June 28, 2019

Holy Marriages are the Happiest Marriages

Gary Thomas — 

One of the kindest words God has ever spoken to me is the word “no.”

One of God’s most effective tools to preserve my freedom and keep me out of spiritual slavery is when God says, “Don’t.”

Spoken by a supremely loving, all-wise, heavenly father who wants me to enjoy the abundant life, “no” and “don’t” are loving words, merciful words, and grace-filled words.

The great evangelist John Wesley explained why when he said no one is truly happy who is not pursuing holy. Think about it: have you ever met a truly happy addict? He may have moments of pleasure, but those illicit moments usher in much more misery, long-term. Addiction is an excruciating exercise in frustration, where you increasingly give ever more of yourself to get less and less pleasure until you don’t even like yourself very much anymore.

Have you ever known a happy man whose anger is out of control? Isn’t he miserable, destroying his closest relationships and pushing out any real chance of true intimacy and joy?

Have you ever known a woman who is negative or materialistic to be happy? Isn’t she always frustrated, disappointed, cursing under her breath, never getting to that happy place of contentment where she can breathe a sigh of satisfaction and truly rest in “enough?”

Holy leads us to happy. Holy protects happy. But pursuing happy for its own sake is to risk making unholy choices, which in the end undercuts our happiness.

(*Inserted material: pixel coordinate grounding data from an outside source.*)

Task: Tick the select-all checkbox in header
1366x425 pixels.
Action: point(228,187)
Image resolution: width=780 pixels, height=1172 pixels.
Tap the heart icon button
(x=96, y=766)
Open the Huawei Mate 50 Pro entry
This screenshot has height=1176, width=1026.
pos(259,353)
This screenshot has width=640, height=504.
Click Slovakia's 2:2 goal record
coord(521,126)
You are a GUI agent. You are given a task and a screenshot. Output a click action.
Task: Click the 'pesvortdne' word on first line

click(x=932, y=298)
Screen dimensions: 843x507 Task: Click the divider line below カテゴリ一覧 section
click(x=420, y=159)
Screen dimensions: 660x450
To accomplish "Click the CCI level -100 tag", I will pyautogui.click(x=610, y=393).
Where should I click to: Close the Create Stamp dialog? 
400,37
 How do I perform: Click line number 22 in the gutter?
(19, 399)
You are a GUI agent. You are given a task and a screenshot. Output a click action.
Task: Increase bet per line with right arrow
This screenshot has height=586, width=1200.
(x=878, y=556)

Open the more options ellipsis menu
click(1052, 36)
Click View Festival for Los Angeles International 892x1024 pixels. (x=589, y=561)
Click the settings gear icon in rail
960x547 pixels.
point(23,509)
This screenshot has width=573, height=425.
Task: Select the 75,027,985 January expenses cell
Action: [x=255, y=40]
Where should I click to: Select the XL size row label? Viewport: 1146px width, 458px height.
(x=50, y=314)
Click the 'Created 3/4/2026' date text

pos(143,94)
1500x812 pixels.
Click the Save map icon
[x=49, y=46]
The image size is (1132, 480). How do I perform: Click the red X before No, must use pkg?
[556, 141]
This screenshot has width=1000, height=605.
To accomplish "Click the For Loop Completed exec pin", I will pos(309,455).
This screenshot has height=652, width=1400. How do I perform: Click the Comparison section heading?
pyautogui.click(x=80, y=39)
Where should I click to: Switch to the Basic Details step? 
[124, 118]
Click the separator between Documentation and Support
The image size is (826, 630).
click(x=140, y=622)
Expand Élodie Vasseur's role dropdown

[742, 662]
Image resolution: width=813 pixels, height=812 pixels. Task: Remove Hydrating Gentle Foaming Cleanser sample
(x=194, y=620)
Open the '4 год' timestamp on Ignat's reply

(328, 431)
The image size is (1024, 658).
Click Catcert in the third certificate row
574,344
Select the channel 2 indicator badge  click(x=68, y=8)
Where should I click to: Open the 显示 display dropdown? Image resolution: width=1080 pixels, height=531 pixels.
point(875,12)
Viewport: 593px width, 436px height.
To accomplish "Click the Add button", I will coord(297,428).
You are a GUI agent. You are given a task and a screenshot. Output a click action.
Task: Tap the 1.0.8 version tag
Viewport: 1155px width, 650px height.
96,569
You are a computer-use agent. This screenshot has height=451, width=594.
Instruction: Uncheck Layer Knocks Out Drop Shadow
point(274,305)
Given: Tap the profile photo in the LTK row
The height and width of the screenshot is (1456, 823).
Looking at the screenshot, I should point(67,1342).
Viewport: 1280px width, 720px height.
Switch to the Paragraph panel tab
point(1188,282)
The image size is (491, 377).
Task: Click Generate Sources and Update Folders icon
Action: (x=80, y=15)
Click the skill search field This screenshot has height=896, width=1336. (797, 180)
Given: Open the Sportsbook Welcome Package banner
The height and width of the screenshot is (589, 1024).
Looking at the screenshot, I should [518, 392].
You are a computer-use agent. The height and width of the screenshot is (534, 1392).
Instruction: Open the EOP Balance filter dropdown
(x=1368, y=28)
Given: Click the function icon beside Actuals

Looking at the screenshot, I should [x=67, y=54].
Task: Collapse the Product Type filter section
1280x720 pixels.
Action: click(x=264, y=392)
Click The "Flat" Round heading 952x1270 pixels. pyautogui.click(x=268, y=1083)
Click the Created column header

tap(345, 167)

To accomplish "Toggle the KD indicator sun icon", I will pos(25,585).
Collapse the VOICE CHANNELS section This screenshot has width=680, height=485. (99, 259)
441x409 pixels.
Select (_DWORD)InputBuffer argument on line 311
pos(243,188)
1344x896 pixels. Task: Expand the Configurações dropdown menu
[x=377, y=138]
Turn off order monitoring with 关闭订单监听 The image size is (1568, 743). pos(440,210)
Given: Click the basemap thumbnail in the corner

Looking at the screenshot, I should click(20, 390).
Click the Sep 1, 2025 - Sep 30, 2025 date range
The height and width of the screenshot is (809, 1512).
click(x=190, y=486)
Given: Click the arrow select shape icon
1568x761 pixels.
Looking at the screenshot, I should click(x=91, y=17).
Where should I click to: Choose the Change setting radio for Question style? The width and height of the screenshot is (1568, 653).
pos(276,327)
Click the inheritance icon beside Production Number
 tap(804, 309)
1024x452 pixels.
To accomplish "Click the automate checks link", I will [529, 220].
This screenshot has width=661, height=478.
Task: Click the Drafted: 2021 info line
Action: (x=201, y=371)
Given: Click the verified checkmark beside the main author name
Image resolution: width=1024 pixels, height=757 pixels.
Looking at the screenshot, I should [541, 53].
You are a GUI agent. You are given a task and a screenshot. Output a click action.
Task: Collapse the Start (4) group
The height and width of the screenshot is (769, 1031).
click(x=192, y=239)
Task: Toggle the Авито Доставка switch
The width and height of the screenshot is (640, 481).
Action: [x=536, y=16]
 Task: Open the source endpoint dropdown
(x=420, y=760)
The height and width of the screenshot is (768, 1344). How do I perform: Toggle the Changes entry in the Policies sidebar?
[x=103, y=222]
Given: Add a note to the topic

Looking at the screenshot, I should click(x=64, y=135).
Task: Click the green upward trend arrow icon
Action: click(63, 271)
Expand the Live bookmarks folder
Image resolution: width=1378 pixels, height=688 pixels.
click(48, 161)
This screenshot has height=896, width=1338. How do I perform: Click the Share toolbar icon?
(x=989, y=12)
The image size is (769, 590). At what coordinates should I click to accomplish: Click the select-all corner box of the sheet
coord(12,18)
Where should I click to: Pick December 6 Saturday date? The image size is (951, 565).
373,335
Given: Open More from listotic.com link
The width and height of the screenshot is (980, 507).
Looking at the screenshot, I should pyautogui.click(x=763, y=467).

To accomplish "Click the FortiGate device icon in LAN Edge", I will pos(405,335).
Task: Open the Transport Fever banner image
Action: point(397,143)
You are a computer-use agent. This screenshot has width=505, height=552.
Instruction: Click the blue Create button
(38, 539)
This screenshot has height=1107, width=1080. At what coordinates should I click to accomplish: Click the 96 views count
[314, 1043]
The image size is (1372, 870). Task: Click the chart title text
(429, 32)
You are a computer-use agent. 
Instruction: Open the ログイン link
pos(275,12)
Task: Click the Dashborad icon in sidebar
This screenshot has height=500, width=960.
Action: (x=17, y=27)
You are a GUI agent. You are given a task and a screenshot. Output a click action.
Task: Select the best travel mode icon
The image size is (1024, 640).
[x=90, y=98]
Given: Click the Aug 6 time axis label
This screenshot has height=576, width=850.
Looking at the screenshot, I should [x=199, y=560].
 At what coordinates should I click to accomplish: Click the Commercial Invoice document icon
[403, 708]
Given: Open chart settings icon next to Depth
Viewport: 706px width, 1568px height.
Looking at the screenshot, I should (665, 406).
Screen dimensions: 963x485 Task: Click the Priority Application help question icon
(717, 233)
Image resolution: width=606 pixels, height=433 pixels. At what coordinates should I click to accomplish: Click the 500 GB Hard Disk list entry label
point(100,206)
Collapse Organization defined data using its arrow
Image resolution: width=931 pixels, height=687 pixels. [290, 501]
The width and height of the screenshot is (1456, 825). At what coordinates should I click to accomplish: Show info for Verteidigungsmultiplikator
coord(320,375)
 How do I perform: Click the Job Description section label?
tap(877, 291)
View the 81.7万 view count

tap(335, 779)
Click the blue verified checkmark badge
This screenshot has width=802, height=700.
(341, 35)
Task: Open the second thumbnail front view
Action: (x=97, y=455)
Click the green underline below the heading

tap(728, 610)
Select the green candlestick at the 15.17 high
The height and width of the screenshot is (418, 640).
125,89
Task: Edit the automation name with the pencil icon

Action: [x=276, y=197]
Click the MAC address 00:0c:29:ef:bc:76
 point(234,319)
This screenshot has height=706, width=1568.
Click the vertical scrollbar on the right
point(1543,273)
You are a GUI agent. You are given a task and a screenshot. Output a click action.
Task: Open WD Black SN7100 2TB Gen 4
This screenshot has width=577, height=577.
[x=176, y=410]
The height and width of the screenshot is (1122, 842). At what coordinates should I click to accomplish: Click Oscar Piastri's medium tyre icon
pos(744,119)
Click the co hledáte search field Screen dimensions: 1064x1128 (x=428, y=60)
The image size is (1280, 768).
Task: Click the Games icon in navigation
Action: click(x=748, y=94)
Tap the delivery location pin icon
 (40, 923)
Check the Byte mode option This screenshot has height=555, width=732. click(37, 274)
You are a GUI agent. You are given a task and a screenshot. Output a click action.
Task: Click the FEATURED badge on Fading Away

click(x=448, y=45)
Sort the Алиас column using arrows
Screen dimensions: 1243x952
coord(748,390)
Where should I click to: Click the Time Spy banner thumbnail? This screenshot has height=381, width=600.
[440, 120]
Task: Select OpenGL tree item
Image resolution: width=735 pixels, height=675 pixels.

A culture largely removed from a serious pursuit of God doesn’t even understand that pursuing happiness first is in one sense settling for less. Happiness is wonderful, but a life based on God’s presence, glory, and love is more wonderful still. The good news is, we don’t have to choose! We can advance beyond happiness to the God-centered life we are meant to live.

This is why singles seeking a partner and married people who already have a partner need to rethink their priorities about what they want out of marriage. If you’re pursuing what will make you happy at the expense of holy, you’re more likely to miss happy. If you pursue holiness, you’re far more likely to arrive at a happy marriage. Find a life partner who inspires you toward Christ-likeness and you’ll find the person who is most likely to make you happy.

A Holy Marriage

When my book Sacred Marriage came out with the provocative subtitle, “What if God designed marriage to make us holy more than to make us happy?” I was asked where this line came from. Let’s take a journey to see how Scripture addresses marriage, looking at what it says and doesn’t say, to arrive at the conclusion that our first concern should be to pursue holiness.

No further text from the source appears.